**GOAL:** Shift each coordinate in the answers by -106 and repeat everything from the line containing "This screenshot has width=585, height=376." down to the end of the records, keeping each record's wording along with its answer. Leave the pictures out.

**DATASET CONTENT:**

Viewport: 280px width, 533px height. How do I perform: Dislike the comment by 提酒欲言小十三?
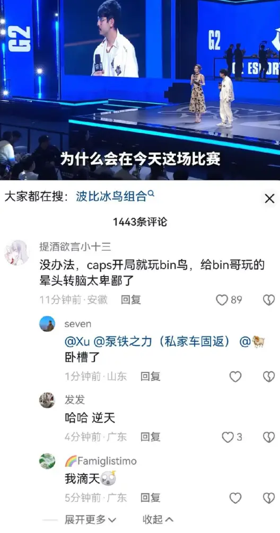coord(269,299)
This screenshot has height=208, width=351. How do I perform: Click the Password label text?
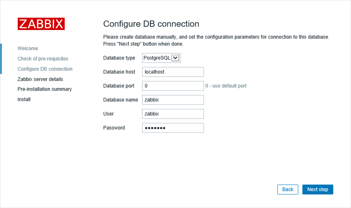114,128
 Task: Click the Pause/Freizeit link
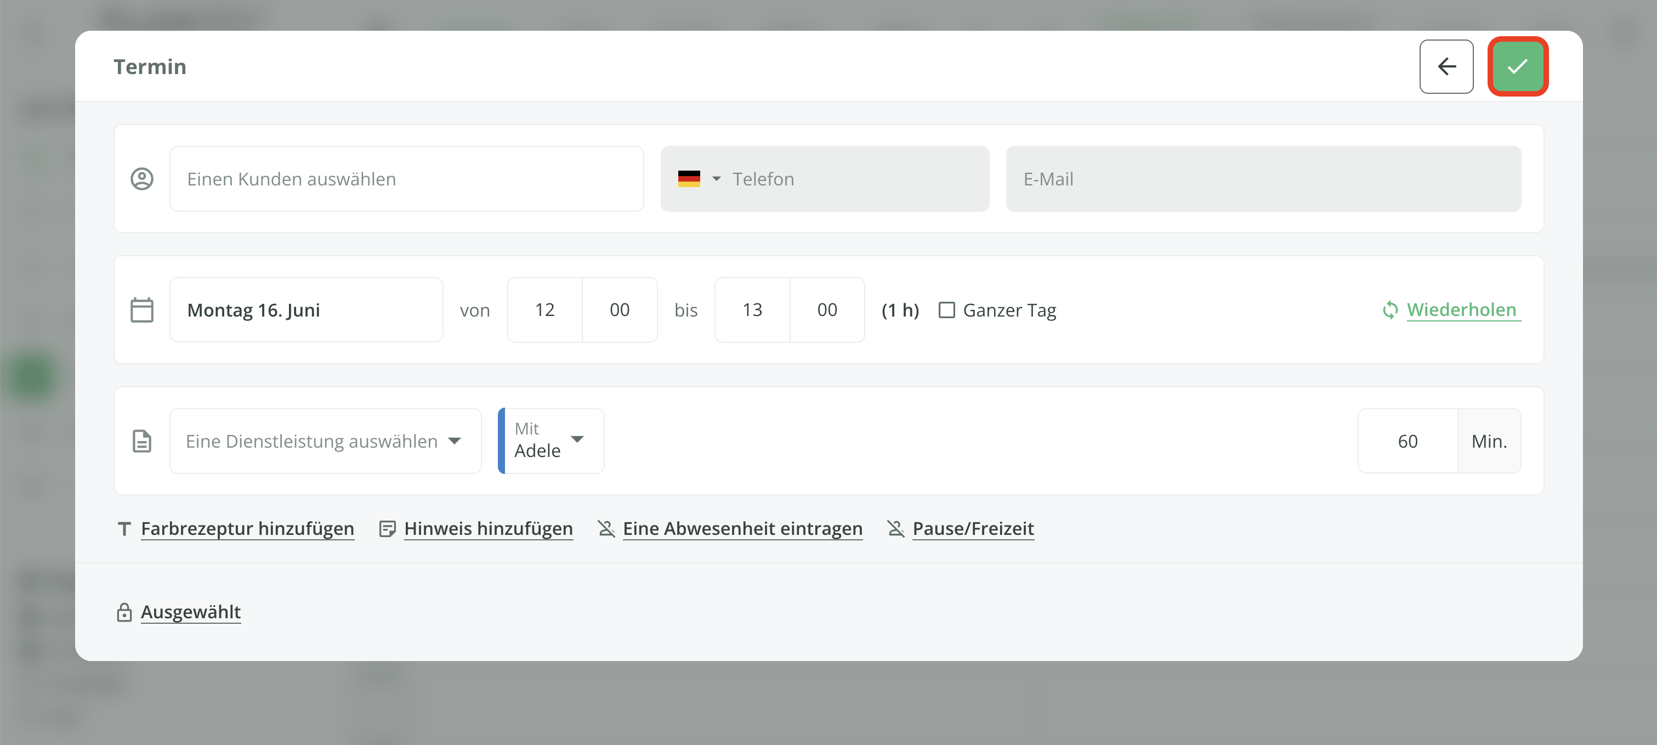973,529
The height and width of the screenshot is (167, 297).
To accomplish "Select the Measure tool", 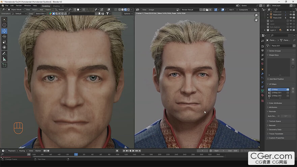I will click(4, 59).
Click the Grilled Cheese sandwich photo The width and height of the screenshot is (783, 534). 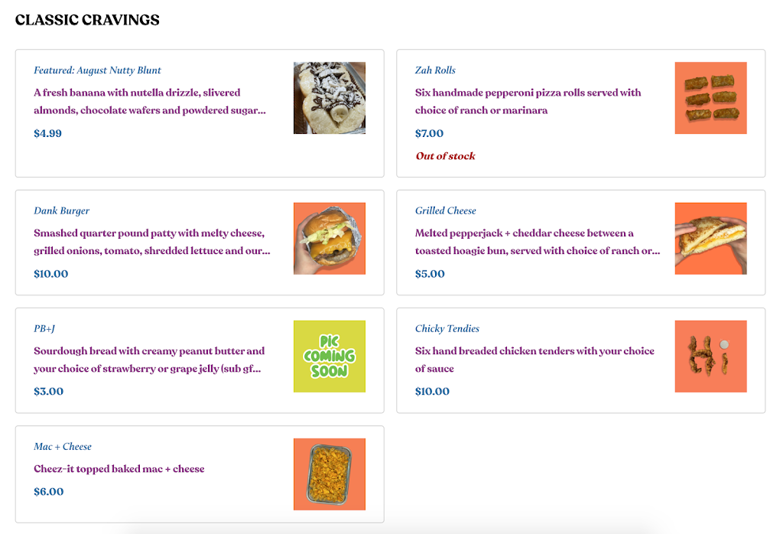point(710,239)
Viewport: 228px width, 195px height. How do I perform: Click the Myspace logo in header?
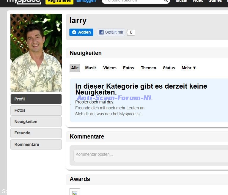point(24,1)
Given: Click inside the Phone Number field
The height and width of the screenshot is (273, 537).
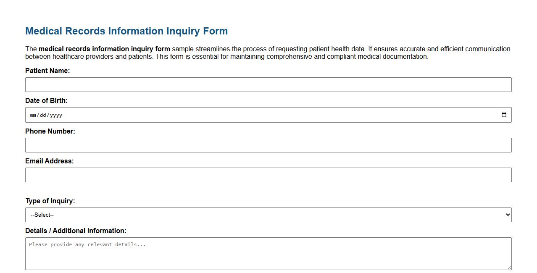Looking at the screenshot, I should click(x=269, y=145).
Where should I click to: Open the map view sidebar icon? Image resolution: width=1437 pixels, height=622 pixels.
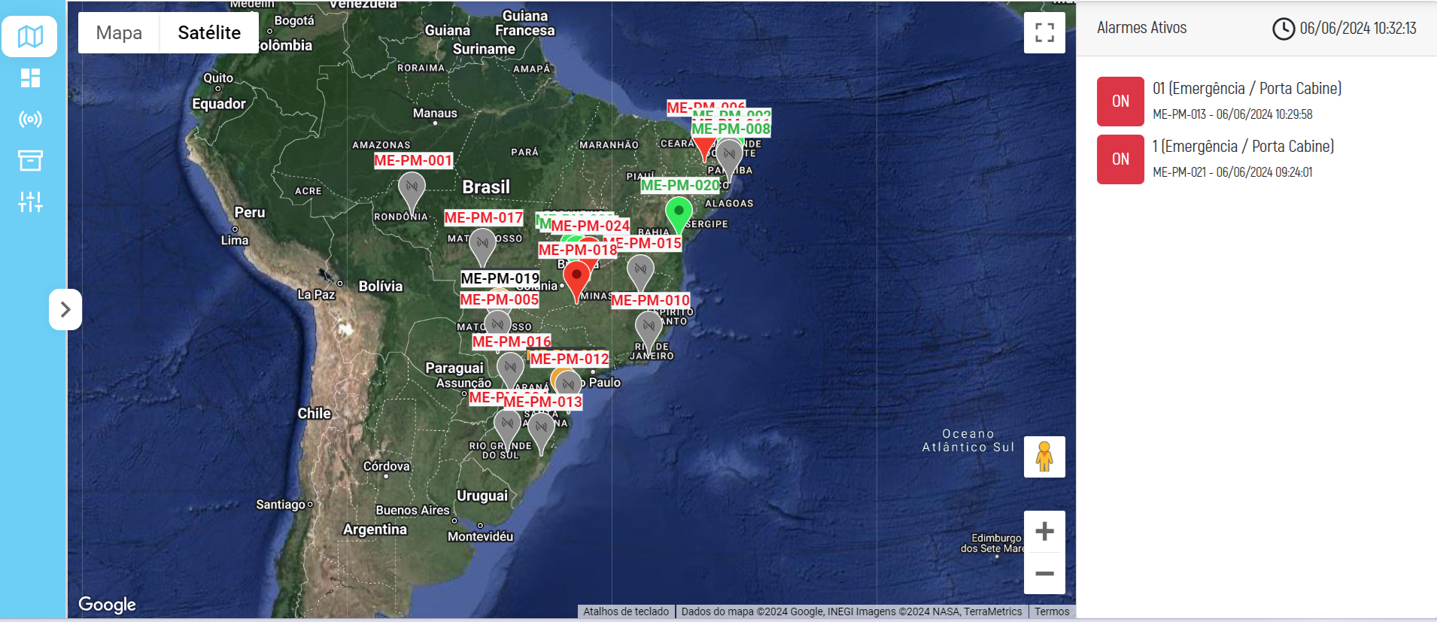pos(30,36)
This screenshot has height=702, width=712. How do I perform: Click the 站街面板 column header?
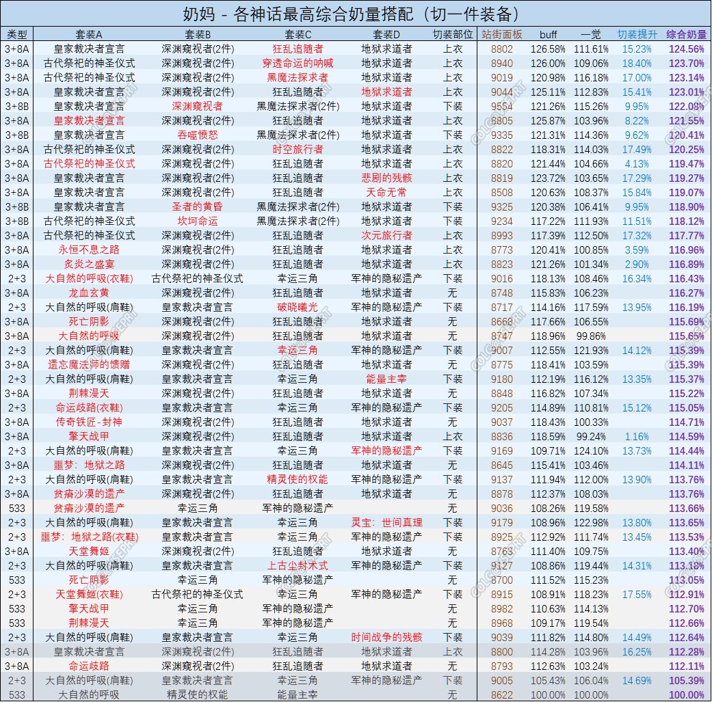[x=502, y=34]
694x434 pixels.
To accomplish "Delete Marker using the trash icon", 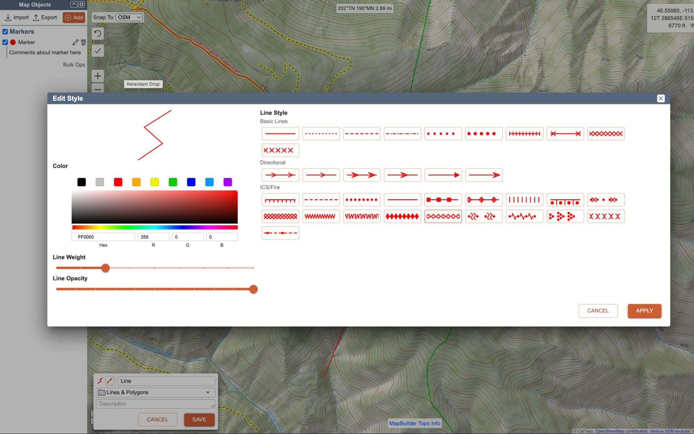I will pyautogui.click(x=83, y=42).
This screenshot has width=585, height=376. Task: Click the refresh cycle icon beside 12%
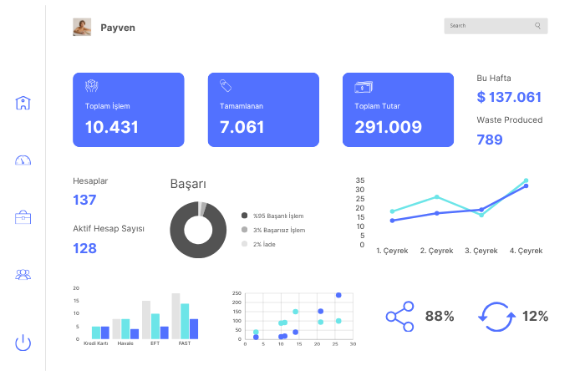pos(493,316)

**FULL SOLUTION:**
This screenshot has width=585, height=376. Task: Click the refresh cycle icon beside 12%
pos(387,210)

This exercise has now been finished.